America Online ponders tacking on extra charges Exclusive services seen as income source

Telecommunications

December 25, 1996|By BLOOMBERG BUSINESS NEWS

DULLES, Va. -- America Online Inc. said yesterday that it is considering charging extra fees for certain exclusive services such as games, as the No. 1 online service looks for ways to bolster revenue.

The company declined to comment on how much extra it would charge.

AOL this month introduced a $19.95 flat fee for unlimited monthly use to compete with rivals including Microsoft Corp.'s online service and AT&T Corp.'s Internet-access service.

That means AOL must rely more on other revenue sources, such as advertising, electronic transactions, and possibly premium services.

"Offering something that is unique and different could be translated into being able to charge money," said David Gang, AOL's vice president of product marketing.

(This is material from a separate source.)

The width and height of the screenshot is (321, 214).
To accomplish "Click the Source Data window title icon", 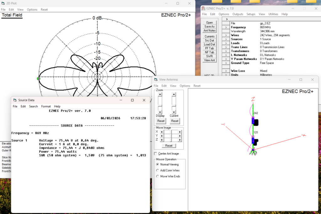I will click(x=15, y=100).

AOL has said it plans to cut a large number of its publishers as it seeks to offer exclusive entertainment, news and electronic discussions to keep subscribers from defecting to Microsoft Network or AT&T WorldNet, which charge identical fees.

America Online also is considering creating specific areas, such as an amusement park that offers games, to persuade customers to pay an extra fee, Gang said.

Another revenue option is to publish certain information on the Internet that's accessible to AOL subscribers and others, who would pay a separate charge to access that information, said Abhishek Gami, an analyst at Nesbitt Burns.

"AOL is talking about tiered pricing for channels of content," Gami said. "Customers could just subscribe to the pieces of AOL they want."

AOL's shares fell 50 cents to $36.375 yesterday.